敵だらけのこの世界で
いんてぐらる
第1話〜死ねばいいのに〜
「死ねばいいのに」
私には嫌いな人が多い。
無駄に他人と比べたがって、比べたら比べたで、卑屈になったり、妬んで貶す。そのくせ独りになるのが怖くて、群れでしか心地よく息が吸えない人間。そんな人があまりにも多すぎる。少なくとも、私の周りに多数。
学校で嫌な奴を見ては毎度毎度、死ねばいいのにって思ってしまう。思うだけで、決して口に出したりはしない。
でも、一人で家の自室にいる時はそう呟く。死ねばいいのにって。
夏休み明けの課題考査が終わって、久々に少しゆとりが持てる。
ママが買って来てくれた10個入りのちっちゃいチョコクロワッサンをかじり、デスクチェアに腰掛け、ちょっと心の整理整頓をすることにした。
私の人生構想は中学生からグチャグチャだ。本当は普通に中学校に通って、好きな事して、やりたい事を考えて、その上で高校に進学したかった。
でももう遅いし、考えるだけ無駄。
無駄なのは分かってる。それでもやっぱり、悲しい過去を顧みて
「こんなに辛い思いをして、傷ついた私カッコいい」
って売れないダークファンタジー小説の主人公風な感覚で心を満たしたくなる。それが気持ちいい。それはかなりの依存性があって、後で虚しくなるけど、やめられない。
私をそんな風にしたのは結局私だけど、それを助長した周りの人たちにも原因がある。
あの頃の私はきっと弱かった。今と同じように。
嫌な人はどこへ行っても必ずいる。だから逃げてもしょうがない。こう言う気持ちで割り切れなかった自分が憎い。
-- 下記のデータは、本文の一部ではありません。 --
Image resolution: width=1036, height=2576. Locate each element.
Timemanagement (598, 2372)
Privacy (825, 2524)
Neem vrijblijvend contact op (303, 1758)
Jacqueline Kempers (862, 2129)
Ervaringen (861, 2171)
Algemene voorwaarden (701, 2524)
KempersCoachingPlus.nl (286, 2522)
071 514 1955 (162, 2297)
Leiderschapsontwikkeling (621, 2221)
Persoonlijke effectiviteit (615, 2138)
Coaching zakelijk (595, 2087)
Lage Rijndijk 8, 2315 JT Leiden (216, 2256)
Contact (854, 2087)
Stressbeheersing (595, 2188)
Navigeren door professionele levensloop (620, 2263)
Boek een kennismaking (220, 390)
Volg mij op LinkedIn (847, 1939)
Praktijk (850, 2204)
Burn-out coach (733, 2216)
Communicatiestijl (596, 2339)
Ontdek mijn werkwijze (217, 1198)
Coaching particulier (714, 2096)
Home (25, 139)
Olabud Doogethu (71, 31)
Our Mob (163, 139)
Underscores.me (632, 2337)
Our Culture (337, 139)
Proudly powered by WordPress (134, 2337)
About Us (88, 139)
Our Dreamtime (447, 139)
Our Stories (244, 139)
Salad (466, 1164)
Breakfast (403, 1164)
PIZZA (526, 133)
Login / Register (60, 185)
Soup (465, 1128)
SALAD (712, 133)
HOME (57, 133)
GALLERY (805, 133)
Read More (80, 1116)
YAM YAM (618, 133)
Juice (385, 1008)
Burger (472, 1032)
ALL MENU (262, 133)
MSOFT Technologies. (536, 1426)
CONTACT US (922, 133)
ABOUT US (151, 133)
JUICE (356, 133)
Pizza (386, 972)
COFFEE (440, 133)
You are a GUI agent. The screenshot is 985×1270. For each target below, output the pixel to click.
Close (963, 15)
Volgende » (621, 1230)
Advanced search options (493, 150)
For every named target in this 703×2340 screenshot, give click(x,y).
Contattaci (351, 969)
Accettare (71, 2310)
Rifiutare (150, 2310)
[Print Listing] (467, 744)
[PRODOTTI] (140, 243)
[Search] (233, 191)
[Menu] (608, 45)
私は逃げたんだ。逃げて、中学生生活のほとんどは不登校で塗りつぶした。
そうするものだから、皆んなが高校入試期間の時には当然、私は酷く苦労した。
まず、私の周りではほとんどの人が通うような普通校の全日制には、登校日数が足りなくて受けられなかった。
そうなるのはまあ、大体覚悟していたからすんなり受け入れられた。
覚悟は覚悟でも、足りてなかったのは、正に今のこの現状に対しての覚悟だった。
結局私は、今年の春から地元の普通校の定時制へ通うことになった。地元ではそこの高校が唯一だから、田舎で学力に乏しい地元で育った私たちのほとんどは、そこの高校の全日制へ通うことになった。
定時制に渋々来た私は、少しは新しい出会いを自分なりに期待していた。
でも、期待した私がバカだった。
ただでさえ苦手な人間関係をもっと苦手にさせるような人が、中学時代に次いで当たり前のように現れた。変に私にくっ付いてくるメンヘラちゃん。幼稚臭いスクールカーストの独裁者。
加えて、セクハラしてくる数学教師。
生徒間ならまだしも、教師までともトラブルが発生するとは流石に想定外だった。
あれこれ考えているうちにクロワッサンを平らげてしまっていた。体重は気にしない方だから私はどうって事ないけど、私と同じくらいの年頃の女の子は結構ナーバスになるんじゃないかな。
時間もさっき日付が変わったばかりの頃になった。全日制の皆んなは朝早くのバスに乗らなきゃだから、今すぐにでも寝るんだろうなぁ。
私が定時制に来て良かったなって思えるのは、登校時刻が午後なのと、優しいマスク君と、ハイダさんに出会えたことくらいだ。
私は何の意味もなくスマホを見たら、見慣れないユーザー名の人から一通のメールが来ていた。